New Hipparionine (Perissodactyla) Fossils from Potwar Plateau of Pakistan

Muhammad Hanif1,*, Naureen Rana1, Muhammad Akbar Khan2, Muhammad Javed1 and Muhammad Sajjad Khan1

1Department of Zoology, Wildlife and Fisheries, University of Agriculture, Faisalabad, Pakistan

2Dr. Abu Bakr Fossil Display and Research Center, Department of Zoology, University of the Punjab, Lahore, Pakistan

ABSTRACT

New dental material of hipparionines from the Middle Siwalik deposits of district Attock, Potwar Plateau, Punjab, Pakistan has been described. The fossiliferous sites, Dhok Mila of Nagri Formation (early Late Miocene) and Kaulial Kas of Dhok Pathan Formation (Late Miocene – Early Pliocene) are located in district Attock, Punjab, Pakistan. The recovered material comprises isolated premolars and molars. The identified species of hipparionines include Hipparion sp. small, Cormohipparion sp., Sivalhippus cf. nagriensis, and Sivalhippus cf. theobaldi. These specimens provide additional information about the recorded species and contribute to recent work of Perissodactyla from the Middle Siwalik Hills of Pakistan.


Article Information

Received 04 February 2017

Revised 03 March 2017

Accepted 23 March 2017

Available online 30 Auggust 2017

Authors’ Contribution

MAK presented the concept and designed the study. MH collected data. NR, MJ and MSK analyzed and interpreted the data. MH and NR prepared the draft of the manuscript.

Key words

Hipparionine, Sivalhippus, Dhok Pathan, Perissodactyla fossils.

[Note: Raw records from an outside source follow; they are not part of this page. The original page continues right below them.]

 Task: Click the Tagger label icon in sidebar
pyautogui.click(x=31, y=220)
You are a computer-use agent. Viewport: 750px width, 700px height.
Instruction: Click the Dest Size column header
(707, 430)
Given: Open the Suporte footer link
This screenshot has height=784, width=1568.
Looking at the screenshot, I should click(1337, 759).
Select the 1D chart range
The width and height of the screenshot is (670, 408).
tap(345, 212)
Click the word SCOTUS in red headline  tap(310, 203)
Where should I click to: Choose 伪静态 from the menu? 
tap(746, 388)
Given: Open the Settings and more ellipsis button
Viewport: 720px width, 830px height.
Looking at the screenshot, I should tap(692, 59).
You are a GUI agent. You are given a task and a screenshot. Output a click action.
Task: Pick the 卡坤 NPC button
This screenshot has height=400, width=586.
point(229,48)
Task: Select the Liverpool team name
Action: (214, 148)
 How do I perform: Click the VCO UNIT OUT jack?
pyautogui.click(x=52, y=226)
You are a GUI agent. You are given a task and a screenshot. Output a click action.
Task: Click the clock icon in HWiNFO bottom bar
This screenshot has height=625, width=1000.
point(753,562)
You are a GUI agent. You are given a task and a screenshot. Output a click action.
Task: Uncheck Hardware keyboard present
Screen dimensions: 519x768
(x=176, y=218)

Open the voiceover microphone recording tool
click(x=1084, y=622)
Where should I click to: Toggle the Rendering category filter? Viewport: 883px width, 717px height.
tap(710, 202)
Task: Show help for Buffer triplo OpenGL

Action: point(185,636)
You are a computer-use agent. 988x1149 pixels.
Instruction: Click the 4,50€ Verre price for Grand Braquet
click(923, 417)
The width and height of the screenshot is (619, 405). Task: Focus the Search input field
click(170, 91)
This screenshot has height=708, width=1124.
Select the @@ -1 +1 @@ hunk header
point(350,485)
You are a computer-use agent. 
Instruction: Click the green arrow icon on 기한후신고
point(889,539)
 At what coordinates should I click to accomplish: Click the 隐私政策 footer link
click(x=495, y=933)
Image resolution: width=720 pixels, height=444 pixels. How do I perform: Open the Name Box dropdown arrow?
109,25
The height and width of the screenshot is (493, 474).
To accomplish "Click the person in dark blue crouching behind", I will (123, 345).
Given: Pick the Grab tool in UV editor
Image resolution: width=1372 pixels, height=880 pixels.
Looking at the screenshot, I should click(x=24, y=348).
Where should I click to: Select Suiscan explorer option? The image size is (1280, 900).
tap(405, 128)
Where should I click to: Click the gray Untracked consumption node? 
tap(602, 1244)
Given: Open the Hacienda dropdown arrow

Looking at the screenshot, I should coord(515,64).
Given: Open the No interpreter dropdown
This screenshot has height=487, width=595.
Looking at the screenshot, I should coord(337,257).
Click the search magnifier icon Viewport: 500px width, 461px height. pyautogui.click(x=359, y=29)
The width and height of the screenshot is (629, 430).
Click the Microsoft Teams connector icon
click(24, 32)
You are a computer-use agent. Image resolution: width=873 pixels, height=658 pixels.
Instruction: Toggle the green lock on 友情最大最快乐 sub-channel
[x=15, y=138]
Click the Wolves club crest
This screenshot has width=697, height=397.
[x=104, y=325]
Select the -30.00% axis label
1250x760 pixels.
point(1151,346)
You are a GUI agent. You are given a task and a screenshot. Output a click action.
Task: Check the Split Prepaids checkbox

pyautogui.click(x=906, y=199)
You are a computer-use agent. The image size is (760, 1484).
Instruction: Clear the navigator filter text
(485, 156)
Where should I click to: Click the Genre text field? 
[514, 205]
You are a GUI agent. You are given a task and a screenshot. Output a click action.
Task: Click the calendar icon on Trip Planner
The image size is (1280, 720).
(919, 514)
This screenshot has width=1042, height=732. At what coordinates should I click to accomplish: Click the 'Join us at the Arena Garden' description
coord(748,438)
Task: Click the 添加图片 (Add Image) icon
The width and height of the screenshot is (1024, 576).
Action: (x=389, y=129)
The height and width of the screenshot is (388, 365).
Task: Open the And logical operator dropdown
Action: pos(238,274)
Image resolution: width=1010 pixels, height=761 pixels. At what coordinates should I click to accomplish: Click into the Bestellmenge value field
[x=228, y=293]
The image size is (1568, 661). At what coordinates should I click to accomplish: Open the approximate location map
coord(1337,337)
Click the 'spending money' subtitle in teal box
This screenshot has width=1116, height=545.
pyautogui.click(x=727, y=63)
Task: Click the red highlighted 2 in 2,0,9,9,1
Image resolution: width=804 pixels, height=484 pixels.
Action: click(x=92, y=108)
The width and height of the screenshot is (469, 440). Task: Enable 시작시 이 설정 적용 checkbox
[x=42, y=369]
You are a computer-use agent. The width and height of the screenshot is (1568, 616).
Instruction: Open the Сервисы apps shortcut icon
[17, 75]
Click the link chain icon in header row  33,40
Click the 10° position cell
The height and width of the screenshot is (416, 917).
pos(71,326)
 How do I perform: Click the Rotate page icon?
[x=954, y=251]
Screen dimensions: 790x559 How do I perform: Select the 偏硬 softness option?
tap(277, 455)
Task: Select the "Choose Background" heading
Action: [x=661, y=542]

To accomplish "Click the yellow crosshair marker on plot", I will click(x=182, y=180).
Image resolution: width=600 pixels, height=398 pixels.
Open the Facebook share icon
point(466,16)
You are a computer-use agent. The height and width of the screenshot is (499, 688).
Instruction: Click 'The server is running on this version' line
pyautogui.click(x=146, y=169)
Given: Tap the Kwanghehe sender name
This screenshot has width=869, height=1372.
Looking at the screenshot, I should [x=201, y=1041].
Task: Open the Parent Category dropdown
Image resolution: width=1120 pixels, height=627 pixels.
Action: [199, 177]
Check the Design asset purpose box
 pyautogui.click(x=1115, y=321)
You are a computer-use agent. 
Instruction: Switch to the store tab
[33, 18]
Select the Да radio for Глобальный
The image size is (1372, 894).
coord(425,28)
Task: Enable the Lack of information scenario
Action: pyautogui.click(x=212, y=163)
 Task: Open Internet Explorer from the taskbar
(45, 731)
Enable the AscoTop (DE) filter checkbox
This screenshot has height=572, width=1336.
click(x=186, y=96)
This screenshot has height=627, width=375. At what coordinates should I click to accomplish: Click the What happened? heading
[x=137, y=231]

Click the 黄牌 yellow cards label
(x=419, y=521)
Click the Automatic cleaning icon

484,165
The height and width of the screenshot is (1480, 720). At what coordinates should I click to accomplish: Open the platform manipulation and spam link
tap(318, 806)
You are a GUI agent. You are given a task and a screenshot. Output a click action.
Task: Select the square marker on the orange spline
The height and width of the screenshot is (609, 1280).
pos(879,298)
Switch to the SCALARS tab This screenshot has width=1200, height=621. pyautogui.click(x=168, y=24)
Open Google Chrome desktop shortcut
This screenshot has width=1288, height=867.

DOI: http://dx.doi.org/10.17582/journal.pjz/2017.49.5.1693.1700

* Corresponding author: hanif.malik25@gmail.com

0030-9923/2017/0005-1693 $ 9.00/0

Copyright 2017 Zoological Society of Pakistan



Introduction

 

During the course of Early Miocene through Late Pliocene, prehistoric rivers accumulated the deposits in the form of Siwalik formations of northern Pakistan (Barry et al., 1985; Flynn et al., 1990; Badgley and Behrensmeyer, 1995). The Mio-Pliocene strata have traditionally been divided into Kamlial, Chinji, Nagri, and Dhok Pathan formations. In all of these formations, exposures typically consist of gently tilted strata that form shallow strike-valleys and higher ridges as the surface expression of the large structural synclinorium underlying the Potwar Plateau. The valleys are formed by more simply eroded floodplain siltstones and mudstones, while the edges or ridges are formed by laterally extensive channel sandstones (Willis and Behrensmeyer, 1994).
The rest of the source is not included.